▶ **Extrait fourni**:
Le commercial qui nous reçoit sur le stand de Coup de pâtes nous rassure d’emblée : « Nous, c’est vraiment du haut de gamme, on ne vend pas aux supermarchés ! » Et il est vrai que la tarte au citron qu’il nous offre est délicieuse. « Mais n’est-on pas obligé d’informer le client que les gâteaux ne sont pas faits maison ? », lui demande-t-on. « Ah non, pas du tout, c’est bien le principe ! Notre credo, c’est d’être discrets. Donc, on va vous livrer très tôt le matin ou tard le soir, pour que les gens ne sachent pas que vous avez du surgelé chez vous. Ça, c’est vraiment notre truc ! Nos cartons sont blancs, nos camions sont blancs, ça n’est jamais écrit Coup de pâtes », précise-t-il. Et si on s’inquiète du risque de retrouver les mêmes gâteaux dans les pâtisseries voisines, il balaie l’objection : « Il y a tellement de choix dans notre catalogue… Pour vous retrouver avec la même chose que vos concurrents et, surtout, pour que les gens le remarquent, les probabilités sont vraiment faibles. »
C’est le jackpot !
Notre interlocuteur nous promet des gains faramineux sur ses galettes. Car, contrairement à la bûche, dont la période de vente se limite à quelques jours, la pâtisserie de L’Épiphanie a une fenêtre de tir bien plus large. « Autant il faut être raisonnable sur la bûche, autant vous allez vous rattraper sur la galette. Une bonne galette 10/12 parts, vous pouvez la revendre 27 € et vous nous l’achetez 12 € ! » Vérification faite sur le catalogue fournisseur, la galette en question coûte en fait 6,63 € HT. Une opportunité à ne pas manquer de faire son beurre sur le dos des consommateurs !
Reconnaître une galette faite maison
Le « fait maison » n’est pas un gage de qualité absolu, car les professionnels ne sont pas tous consciencieux. Dès lors, comment reconnaître une bonne galette ? Voici quelques points de repère.

L’aspect
Forme, couleur… autant de critères qui entrent en ligne de compte. Privilégiez les galettes avec une belle teinte caramel, un aspect régulier et lisse, sans vagues ni bosses, signes que les abaisses de pâte feuilletée ont été étalées avec soin et que la cuisson a été bien menée.

▶ **Lignes fournies**:
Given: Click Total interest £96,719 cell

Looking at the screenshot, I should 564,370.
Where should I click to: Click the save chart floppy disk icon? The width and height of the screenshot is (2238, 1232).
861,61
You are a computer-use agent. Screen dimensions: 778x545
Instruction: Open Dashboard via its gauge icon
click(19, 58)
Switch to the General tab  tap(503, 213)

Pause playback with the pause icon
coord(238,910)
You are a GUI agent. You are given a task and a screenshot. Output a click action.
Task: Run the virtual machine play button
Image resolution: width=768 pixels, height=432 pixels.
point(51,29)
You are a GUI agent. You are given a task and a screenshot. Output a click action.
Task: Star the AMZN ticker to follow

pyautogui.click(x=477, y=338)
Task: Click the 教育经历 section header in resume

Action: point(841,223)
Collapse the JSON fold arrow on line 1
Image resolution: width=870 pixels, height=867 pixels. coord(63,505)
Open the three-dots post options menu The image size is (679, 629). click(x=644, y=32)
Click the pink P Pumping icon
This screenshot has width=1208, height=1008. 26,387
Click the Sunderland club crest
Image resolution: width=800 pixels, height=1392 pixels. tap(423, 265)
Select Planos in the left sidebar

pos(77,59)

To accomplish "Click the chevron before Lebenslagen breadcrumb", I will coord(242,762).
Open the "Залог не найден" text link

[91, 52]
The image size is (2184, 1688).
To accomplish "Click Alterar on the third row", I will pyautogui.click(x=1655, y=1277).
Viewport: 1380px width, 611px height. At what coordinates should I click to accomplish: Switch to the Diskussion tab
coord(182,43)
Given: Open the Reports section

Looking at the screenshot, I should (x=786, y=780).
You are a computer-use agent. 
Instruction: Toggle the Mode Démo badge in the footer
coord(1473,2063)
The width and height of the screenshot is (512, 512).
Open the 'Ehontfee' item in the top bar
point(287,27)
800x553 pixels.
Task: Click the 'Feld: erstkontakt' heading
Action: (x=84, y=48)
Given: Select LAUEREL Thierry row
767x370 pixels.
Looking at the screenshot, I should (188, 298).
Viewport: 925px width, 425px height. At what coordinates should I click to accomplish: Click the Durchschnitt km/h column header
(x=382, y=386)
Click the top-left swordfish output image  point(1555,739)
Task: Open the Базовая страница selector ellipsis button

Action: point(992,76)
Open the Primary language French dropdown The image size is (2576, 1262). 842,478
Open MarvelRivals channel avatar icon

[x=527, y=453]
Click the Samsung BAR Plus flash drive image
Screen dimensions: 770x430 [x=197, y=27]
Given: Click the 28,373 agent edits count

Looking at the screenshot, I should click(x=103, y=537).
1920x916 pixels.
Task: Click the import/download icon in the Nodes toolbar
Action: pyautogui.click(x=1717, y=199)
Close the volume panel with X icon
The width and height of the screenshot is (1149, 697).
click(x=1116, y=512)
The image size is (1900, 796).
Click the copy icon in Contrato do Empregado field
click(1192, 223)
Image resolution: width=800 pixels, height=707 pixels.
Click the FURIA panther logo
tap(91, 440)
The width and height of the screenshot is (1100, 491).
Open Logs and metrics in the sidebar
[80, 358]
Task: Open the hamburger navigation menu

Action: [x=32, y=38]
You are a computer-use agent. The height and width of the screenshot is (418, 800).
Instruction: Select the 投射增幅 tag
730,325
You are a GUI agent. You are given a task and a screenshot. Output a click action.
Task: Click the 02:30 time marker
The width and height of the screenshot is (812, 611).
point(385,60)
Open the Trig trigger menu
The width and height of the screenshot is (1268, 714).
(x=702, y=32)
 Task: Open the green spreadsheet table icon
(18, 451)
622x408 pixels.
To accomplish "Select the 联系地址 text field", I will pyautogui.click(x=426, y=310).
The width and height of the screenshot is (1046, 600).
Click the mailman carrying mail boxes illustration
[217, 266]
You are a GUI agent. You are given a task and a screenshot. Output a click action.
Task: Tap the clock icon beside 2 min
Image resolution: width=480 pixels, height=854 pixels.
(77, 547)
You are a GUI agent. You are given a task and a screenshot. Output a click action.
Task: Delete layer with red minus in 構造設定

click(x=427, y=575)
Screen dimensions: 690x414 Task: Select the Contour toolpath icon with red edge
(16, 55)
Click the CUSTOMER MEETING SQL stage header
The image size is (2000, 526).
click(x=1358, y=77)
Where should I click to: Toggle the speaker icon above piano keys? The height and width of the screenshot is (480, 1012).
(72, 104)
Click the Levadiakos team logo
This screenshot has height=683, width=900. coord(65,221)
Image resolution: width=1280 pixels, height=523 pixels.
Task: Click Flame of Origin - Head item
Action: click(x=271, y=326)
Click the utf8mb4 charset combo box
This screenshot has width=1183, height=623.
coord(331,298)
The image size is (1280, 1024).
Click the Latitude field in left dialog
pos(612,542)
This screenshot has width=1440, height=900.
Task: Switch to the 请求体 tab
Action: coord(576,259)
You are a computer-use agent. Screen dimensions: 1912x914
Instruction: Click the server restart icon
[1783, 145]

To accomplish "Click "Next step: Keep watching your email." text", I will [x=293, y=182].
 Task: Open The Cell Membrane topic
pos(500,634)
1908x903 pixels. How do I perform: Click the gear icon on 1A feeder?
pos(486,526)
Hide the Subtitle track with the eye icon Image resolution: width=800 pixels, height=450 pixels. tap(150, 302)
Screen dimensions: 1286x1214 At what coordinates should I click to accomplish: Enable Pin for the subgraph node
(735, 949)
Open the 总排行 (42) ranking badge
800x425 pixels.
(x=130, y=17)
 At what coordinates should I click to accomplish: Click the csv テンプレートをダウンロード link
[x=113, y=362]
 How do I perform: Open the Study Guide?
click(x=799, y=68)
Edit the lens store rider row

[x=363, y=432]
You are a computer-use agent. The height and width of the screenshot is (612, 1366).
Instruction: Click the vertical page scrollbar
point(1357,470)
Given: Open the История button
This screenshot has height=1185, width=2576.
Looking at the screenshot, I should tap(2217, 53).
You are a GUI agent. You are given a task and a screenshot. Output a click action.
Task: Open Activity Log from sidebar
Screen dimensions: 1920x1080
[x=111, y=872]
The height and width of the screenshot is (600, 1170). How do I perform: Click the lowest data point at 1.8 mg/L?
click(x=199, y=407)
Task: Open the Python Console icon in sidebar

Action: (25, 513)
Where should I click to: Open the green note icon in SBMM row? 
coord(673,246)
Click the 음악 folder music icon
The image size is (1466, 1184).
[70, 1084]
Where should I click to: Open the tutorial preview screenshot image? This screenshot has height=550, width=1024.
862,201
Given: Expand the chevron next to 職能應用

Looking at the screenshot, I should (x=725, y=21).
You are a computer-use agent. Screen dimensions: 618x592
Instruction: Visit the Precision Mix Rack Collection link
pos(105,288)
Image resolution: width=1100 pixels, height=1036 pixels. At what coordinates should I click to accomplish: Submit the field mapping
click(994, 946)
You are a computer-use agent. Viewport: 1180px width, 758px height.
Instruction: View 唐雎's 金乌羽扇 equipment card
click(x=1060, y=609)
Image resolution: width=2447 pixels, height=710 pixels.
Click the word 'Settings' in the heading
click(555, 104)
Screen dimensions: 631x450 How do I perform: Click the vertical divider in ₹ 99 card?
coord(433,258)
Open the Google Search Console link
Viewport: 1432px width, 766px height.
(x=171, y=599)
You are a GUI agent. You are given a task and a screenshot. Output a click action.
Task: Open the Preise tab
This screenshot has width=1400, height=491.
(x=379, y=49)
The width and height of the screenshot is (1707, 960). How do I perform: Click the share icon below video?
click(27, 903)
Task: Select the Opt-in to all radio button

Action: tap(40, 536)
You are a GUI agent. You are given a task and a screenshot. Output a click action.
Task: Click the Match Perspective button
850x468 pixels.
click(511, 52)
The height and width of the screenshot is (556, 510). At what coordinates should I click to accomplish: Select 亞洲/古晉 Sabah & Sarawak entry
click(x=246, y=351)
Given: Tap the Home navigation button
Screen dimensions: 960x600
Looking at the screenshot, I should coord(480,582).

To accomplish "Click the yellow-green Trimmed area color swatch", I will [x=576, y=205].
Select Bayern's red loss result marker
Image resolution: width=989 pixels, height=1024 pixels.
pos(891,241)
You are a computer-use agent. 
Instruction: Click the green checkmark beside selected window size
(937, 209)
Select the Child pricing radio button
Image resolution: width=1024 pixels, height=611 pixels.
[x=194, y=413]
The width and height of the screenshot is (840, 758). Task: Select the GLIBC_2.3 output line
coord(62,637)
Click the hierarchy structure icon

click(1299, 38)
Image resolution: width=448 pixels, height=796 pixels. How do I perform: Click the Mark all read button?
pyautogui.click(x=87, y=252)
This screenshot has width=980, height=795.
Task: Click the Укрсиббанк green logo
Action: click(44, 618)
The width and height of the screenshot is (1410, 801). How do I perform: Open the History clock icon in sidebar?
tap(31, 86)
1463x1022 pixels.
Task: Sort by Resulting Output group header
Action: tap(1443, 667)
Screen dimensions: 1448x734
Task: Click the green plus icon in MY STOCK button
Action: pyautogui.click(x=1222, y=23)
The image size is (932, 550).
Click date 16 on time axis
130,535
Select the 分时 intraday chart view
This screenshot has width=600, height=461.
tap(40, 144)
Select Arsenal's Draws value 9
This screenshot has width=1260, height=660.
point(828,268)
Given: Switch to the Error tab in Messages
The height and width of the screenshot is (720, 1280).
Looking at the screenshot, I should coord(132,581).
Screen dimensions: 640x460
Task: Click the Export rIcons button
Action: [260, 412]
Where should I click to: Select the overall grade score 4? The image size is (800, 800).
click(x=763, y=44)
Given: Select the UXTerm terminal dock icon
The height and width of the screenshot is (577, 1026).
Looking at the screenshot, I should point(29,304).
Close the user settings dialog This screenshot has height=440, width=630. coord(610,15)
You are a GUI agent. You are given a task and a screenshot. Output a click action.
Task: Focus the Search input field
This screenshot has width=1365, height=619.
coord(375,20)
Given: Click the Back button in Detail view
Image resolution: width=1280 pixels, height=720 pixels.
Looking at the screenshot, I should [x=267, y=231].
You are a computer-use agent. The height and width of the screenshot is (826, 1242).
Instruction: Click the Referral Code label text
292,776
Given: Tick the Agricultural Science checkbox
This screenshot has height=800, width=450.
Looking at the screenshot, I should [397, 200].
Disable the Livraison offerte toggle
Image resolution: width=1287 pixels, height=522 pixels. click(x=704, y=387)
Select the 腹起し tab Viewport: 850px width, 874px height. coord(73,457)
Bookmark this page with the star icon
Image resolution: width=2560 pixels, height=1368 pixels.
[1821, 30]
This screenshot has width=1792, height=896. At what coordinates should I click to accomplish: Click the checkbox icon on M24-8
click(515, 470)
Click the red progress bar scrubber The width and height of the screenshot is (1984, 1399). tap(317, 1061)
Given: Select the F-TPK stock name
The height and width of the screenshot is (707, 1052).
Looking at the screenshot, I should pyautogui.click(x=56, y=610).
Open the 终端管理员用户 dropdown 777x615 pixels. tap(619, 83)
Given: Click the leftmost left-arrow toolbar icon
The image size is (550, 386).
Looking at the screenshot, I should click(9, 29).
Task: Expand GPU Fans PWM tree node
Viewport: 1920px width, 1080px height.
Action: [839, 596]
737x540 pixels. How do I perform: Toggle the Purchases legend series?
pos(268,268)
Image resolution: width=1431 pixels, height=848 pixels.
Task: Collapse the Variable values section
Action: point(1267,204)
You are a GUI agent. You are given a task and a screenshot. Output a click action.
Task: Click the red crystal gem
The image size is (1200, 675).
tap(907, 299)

▶ **Série d'exercices**:
1. Répondez, s'il vous plaît, à ces questions sur l'extrait consacré aux pâtisseries surgelées :
(a) À quels moments de la journée le commercial dit-il que les livraisons ont lieu ?
(b) À quel prix affirme-t-il qu'on peut revendre une galette 10/12 parts ?
(c) Combien cette galette coûte-t-elle réellement selon le catalogue fournisseur ?
2. Prolongez l'extrait consacré aux pâtisseries surgelées à partir de sa dernière phrase.

▶ **Réponses par exercice**:
1.
(a) Très tôt le matin ou tard le soir.
(b) 27 €.
(c) 6,63 € HT.

2.
La beauté du décor (feuilles, dessins, etc.) témoigne également du soin apporté par l’artisan à la réalisation de sa galette. À l’inverse, un rayage standard en damiers, comme on le pratique dans l’industrie, doit éveiller votre méfiance sur la provenance du produit. À fuir aussi, les galettes trop levées pour être honnêtes : la proportion du feuilletage et de la garniture est déséquilibrée. Enfin, prêtez attention aux mentions indiquées sur l’étiquetage : beurre frais, amandes issues du fruit de l’amandier, etc.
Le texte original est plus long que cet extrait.